Detecting Emotion: Prevention Is Better Than Cure
Fascinating Technology
I am not sure how much progress has been made in detecting all possible emotional states in users, but detecting anger can be relatively easy. When people become frustrated (read, "angry"), they often evince some stereotypical verbal behaviors. Angry speakers are likely to exhibit changes in the volume, pitch and pace of their speech. Changes in the length and the latency of their utterances are also likely.
Tell-tale Signs
Volume and pitch are probably the most predictable variables. Research (well corroborated by the common sense experience of "raised voices") has shown that the volume or loudness of speech increases significantly in both males and females when they become angered. Pitch typically increases, particularly in females, as well. These changes are not difficult to detect with software and using these two variables alone can provide a very high accuracy rate in detecting anger in a user's voice.
The other speech variables can provide collaborative evidence of anger. For example, a wide variation in the pace or rate of speech often accompanies anger.

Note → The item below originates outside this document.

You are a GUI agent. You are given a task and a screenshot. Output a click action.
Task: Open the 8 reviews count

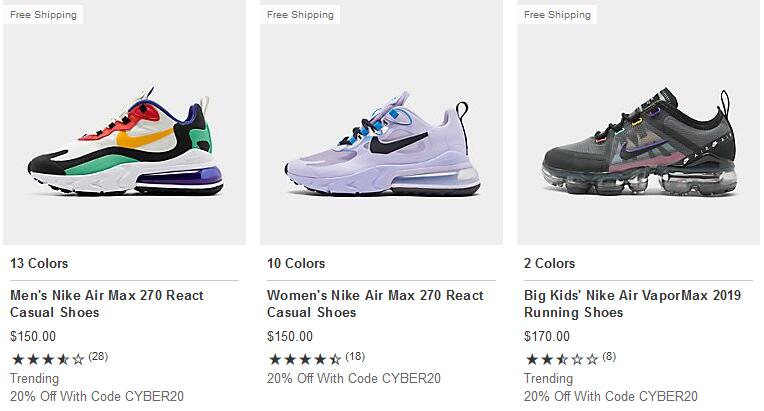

This can take either extreme form. The speaker's utterances might become extremely rapid ("to snap") or extremely slow and deliberate:
Normal: I want to make a transfer.
"Snapped": I-said-I-want-to-make-a-transfer!
Exaggeratedly Slow: I----said----I----want----to----make----a----trans----fer!
Similar extremes can be seen in utterance length. The utterance can become much shorter or much longer:
Normal: I want to make a transfer.
Shortened: Transfer!
Elongated: I've told you twice but I'll tell you again! I want to make a transfer! A transfer!
Finally, a dramatic drop in response latency can also signal that the user is angry.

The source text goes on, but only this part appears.